Neil Dowling track tests the 2014 Lamborghini Huracan, with specs, fuel consumption and verdict.

Never before would I look at a Lamborghini as a commuter.

Impossibly low, overly wide, negligible rear vision and harsh drivetrain: that was strictly for maximum performance on unrestricted roads. Then there's the Huracan. The first of Lamborghini's Gallardo successors has hit Australia and Carsguide spent a day in its leather-trimmed cabin, on the open road and at the mall carpark.


In the metal it's prettier than the angular Gallardo, its lines fluid, and it returns to nearer Lamborghini's preferred 2:1 ratio of width to height (the maker having discarded that formula for the Gallardo). But it's undeniably Lamborghini — the shark-nose bonnet, corporate hexagonal shapes and the upper and lower intakes on the flanks.

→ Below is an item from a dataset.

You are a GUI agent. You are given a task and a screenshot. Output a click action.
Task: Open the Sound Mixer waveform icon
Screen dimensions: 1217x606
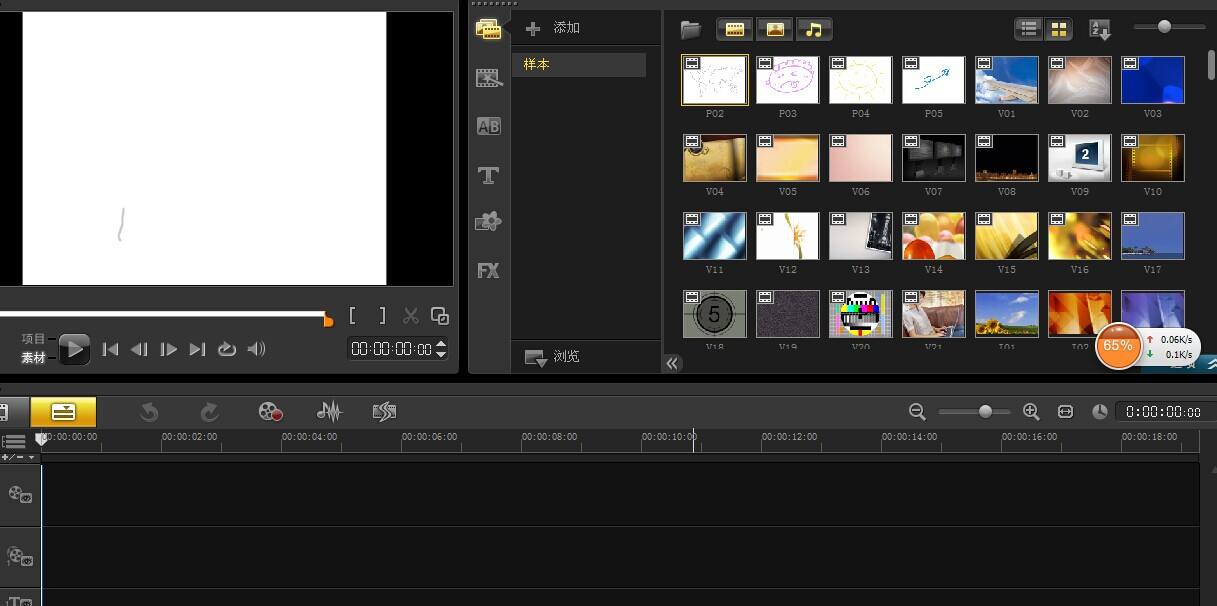point(329,412)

And the name, Huracan, which continues Lamborghini's theme of naming its cars after fighting bulls. The Huracan's drop-dead beautiful silhouette and its surprising ease to drive will further confirm Lamborghini as the exotic choice for single women. Amazingly, Lamborghini has a higher ownership percentage of women — and mostly single women — than Ferrari.


The Huracan opens itself for a drive by first popping out its door handle stalk. It's a conventional door, not a scissor design like the Aventador, and though low, it's not a difficult car to enter.

Starting is keyless, with the theatre of flipping up a starter-button cover, pressing while holding the brake pedal then pulling on the right-side steering-column paddle and releasing the electric park brake to roll forward.
Reverse is engaged by a lift-up lever.

Keep it in "strada" mode — for street and the less threatening of the three driving modes — and the Huracan is composed, and as civilised and quiet as a car from parent company Audi.

Even when the road gets a bit bumpy, the ride is taut, compliant and sound proofed. The leather seats are very comfortable and adjustable. The digital instrument panels changes its display depending on the driving mode selected.

It's never intimidating — certainly not like the Aventador — until the road opens and sport mode is engaged. Lamborghini landed the Huracan first in Perth with a $428,000 price tag, an academic top speed of 325km/h and a blistering 0-100km/h acceleration time of 3.2 seconds — 0.3 seconds slower than the $761,500 Aventador.

This is more about image, not how fast it is. Forget that detail. It dominates the road, brash and brawling with an exhaust note that bites at the ear. You can't help but turn at the sound of the Huracan's exhaust.

The "Strada" mode is domesticated but "Sport" sharpens the act, opening the exhaust baffles, lessening interference from the stability controls, raising the shift points of the seven-speed dual-clutch transmission, firming the damper settings and increasing the weight of the clever variable-ratio, electric-assist steering.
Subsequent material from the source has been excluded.